1483 - A phase 1b study of the nanoparticle-drug conjugate (NDC) CRLX101 in combination with weekly paclitaxel in patients (pts) with platinum-resistant ovarian cancer (OC)


08 Oct 2016


Poster Display


Carolyn Krasner


Annals of Oncology (2016) 27 (6): 296-312. 10.1093/annonc/mdw374


C.N. Krasner1, R.J. Schilder2, W.E. Brady3, L.R. Duska4, D. O'Malley5, P.A. Disilvestro6, J. Li7, W. Downing7, A. Senderowicz7

Author affiliations

  • 1 Hematology/oncology, Massachusetts General Hospital, 02114 - Boston/US
  • 2 Medical Oncology, Thomas Jefferson University, 19107 - Philadelphia/US
  • 3 Department Of Biostatistics And Bioinformatics, Roswell Park Cancer Institute, 14263-0001 - Buffalo/US
  • 4 Gynecologic Oncology, University of Virginia, 22903 - Charlottesville/US
  • 5 Obstetrics And Gynecology, The Ohio State University James Cancer Hospital, 43210 - Columbus/US
  • 6 Gynecologic Oncology, Women & Infants Hospital Warren Alpert Medical School of Brown Univ, 02905 - Providence/US
  • 7 Medical Affairs, Cerulean Pharma, Inc., 02451 - Waltham/US


Abstract 1483


Cerulean Pharma, Inc. is developing CRLX101, an investigational NDC with a camptothecin payload. CRLX101 has been investigated in more than 350 pts as monotherapy or in combination with bevacizumab in pts with renal cell carcinoma (Keefe, ASCO 2015, abstract #4543) and platinum-refractory OC (Krasner, ASCO 2014, abstract #5581). Preclinical and early clinical data suggest synergy between taxanes and topoisomerase 1 inhibitors. We started a Phase 1b trial for this combination in pts with platinum-resistant OC.

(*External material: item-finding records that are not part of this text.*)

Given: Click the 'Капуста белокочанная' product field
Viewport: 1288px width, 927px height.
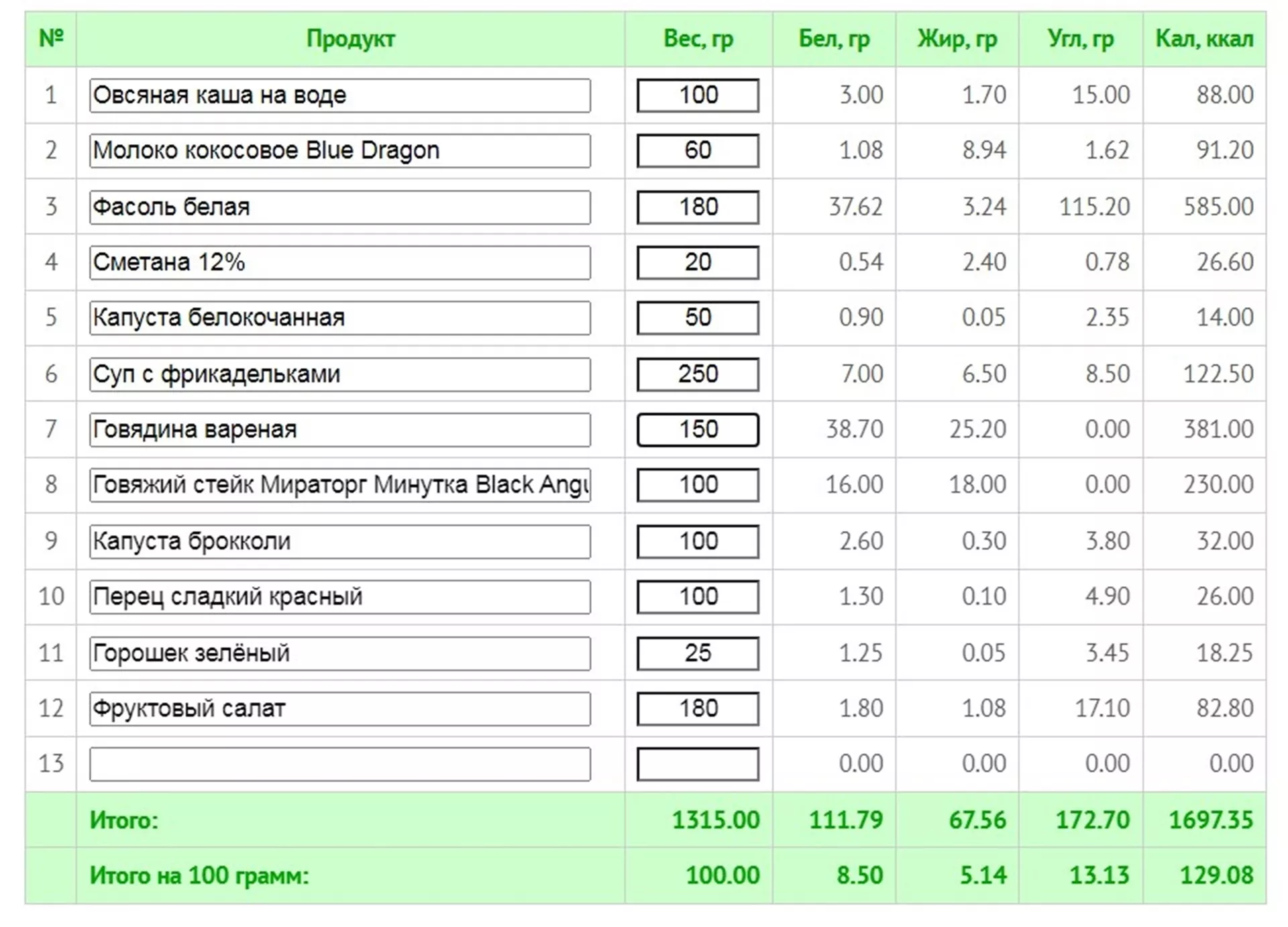Looking at the screenshot, I should point(339,317).
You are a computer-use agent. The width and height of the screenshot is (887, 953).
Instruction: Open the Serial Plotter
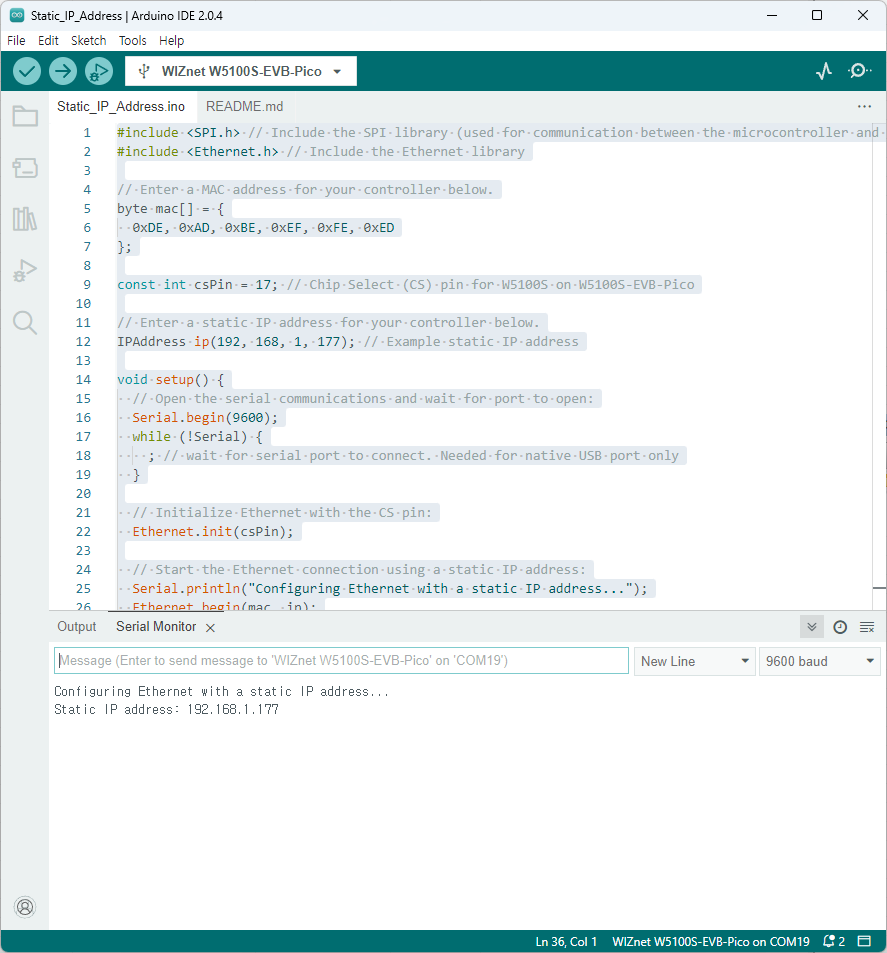pos(823,70)
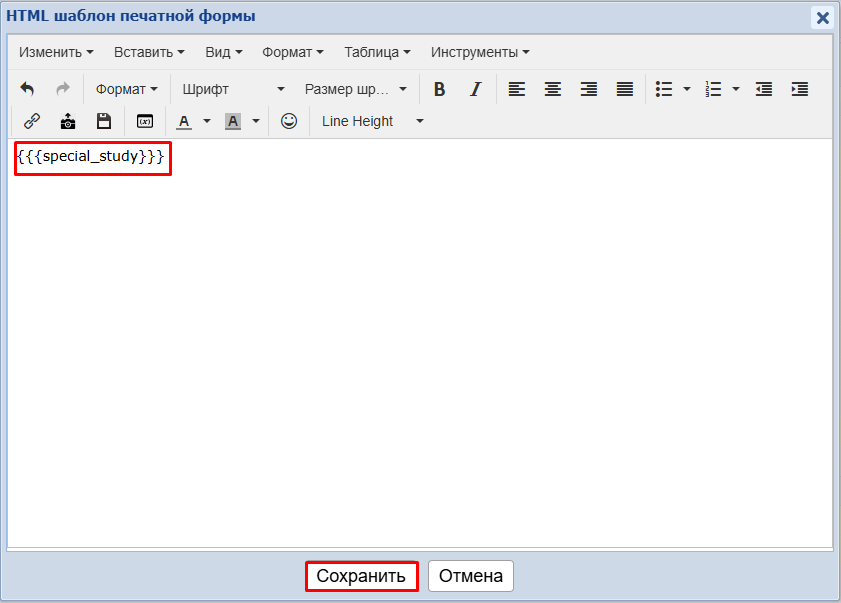841x603 pixels.
Task: Open the Инструменты menu
Action: (x=480, y=52)
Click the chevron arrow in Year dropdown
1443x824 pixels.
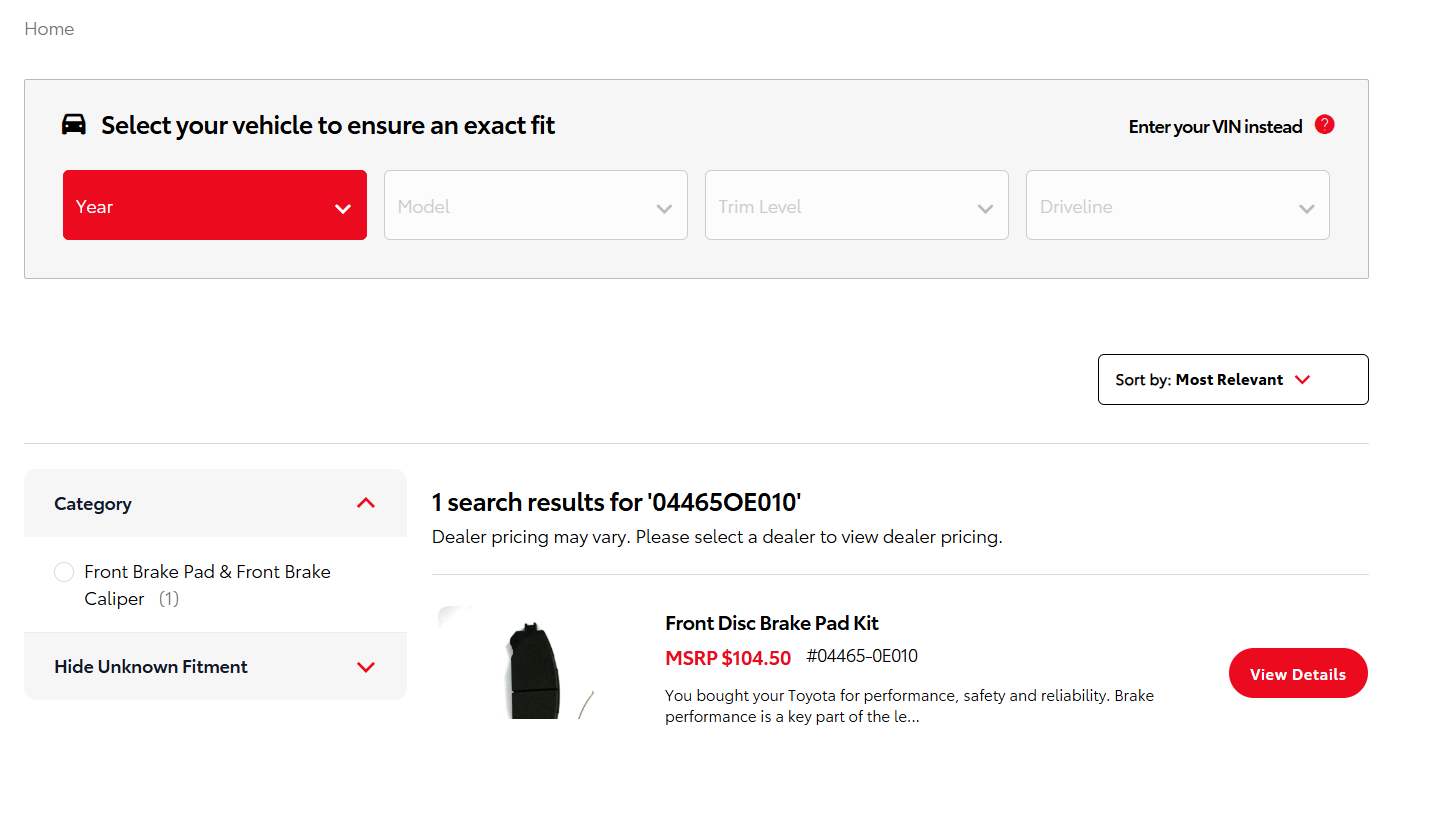(x=343, y=208)
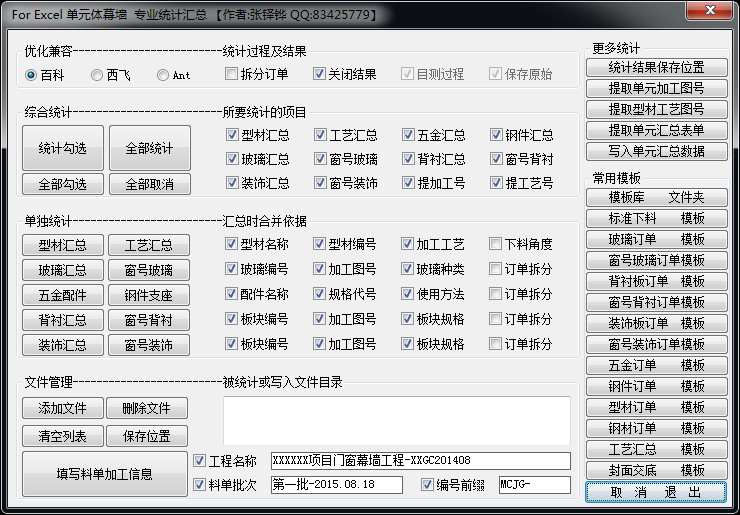This screenshot has width=740, height=515.
Task: Click 提取单元加工图号
Action: pyautogui.click(x=656, y=88)
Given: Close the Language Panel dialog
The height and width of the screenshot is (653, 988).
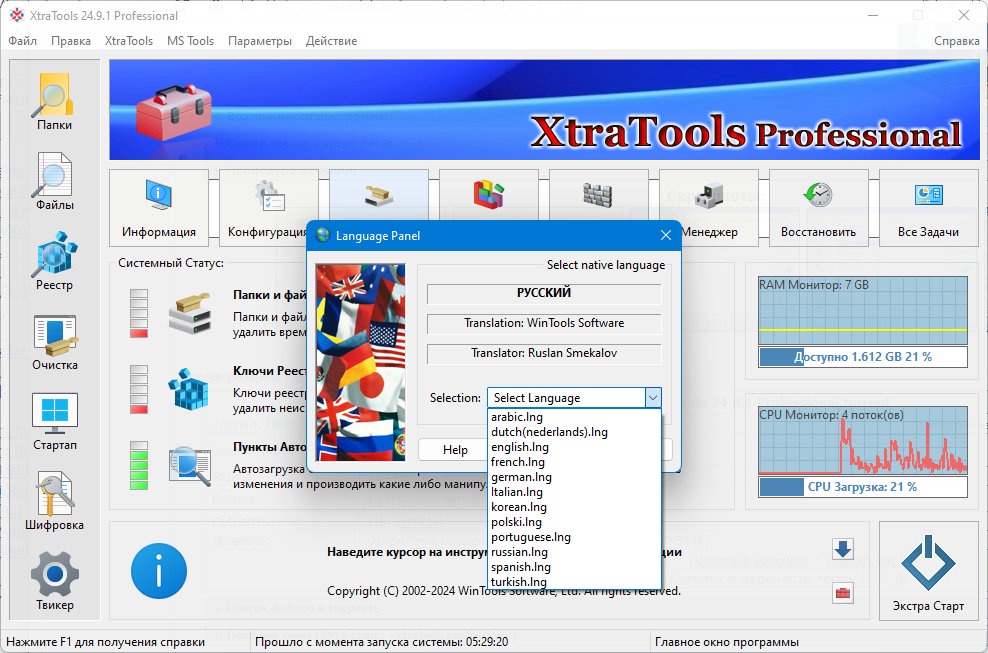Looking at the screenshot, I should tap(666, 236).
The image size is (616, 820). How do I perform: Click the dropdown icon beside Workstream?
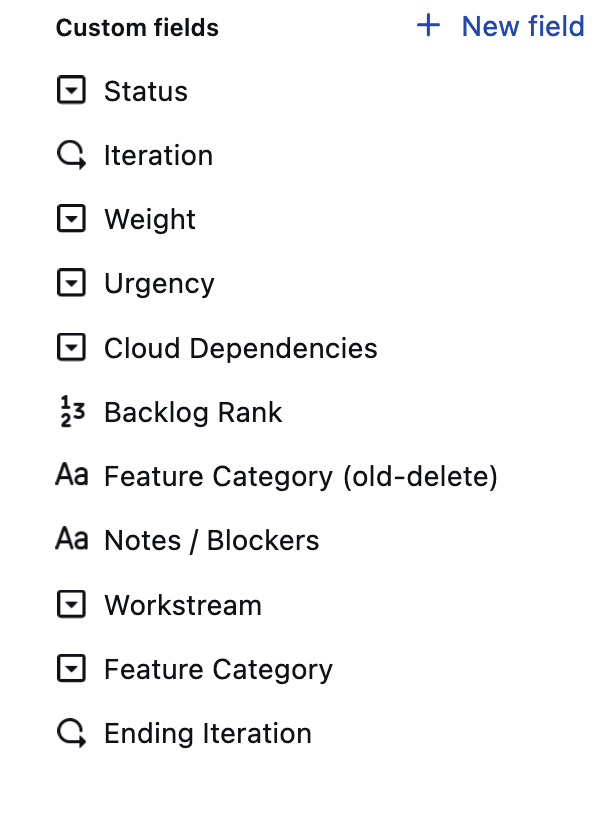point(71,605)
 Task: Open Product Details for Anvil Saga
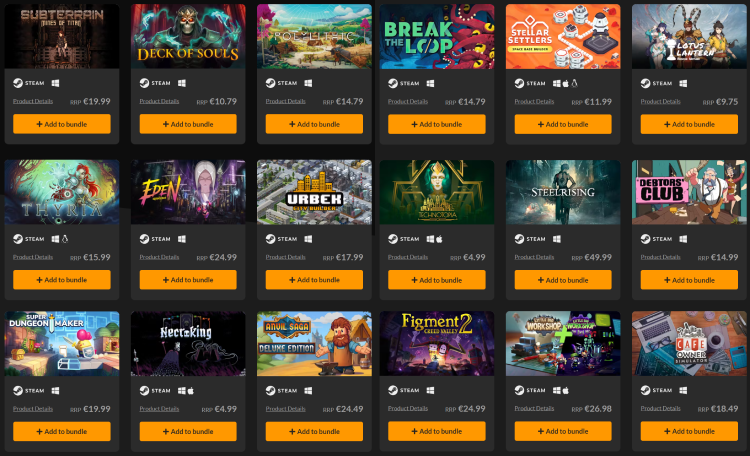286,409
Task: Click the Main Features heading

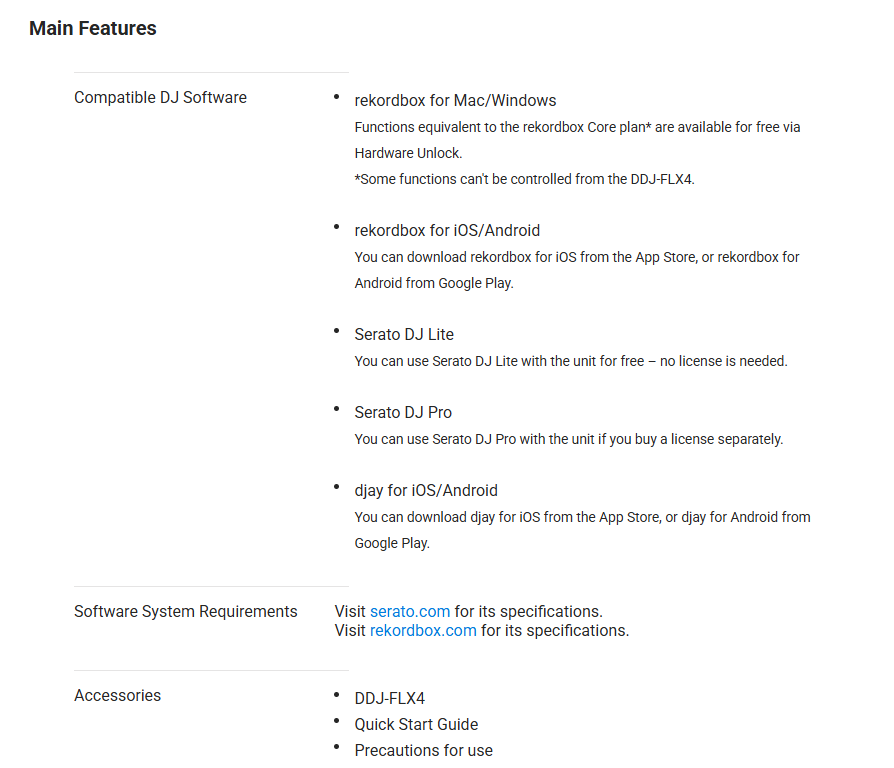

Cohorts of 3 pts were accrued in this trial. Two dose levels of CRLX101 (every other week) in combination with weekly [wkly] paclitaxel 80 mg/m2 (3 wks on/1 wk off) were planned: dose level 1, CRLX101 12 mg/m2; dose level 2, CRLX101 15 mg/m2 . The primary objective was to determine the maximum tolerated dose of CRLX101 in combination with wkly paclitaxel. Secondary objectives included pharmacokinetics, safety, tolerability, and clinical activity.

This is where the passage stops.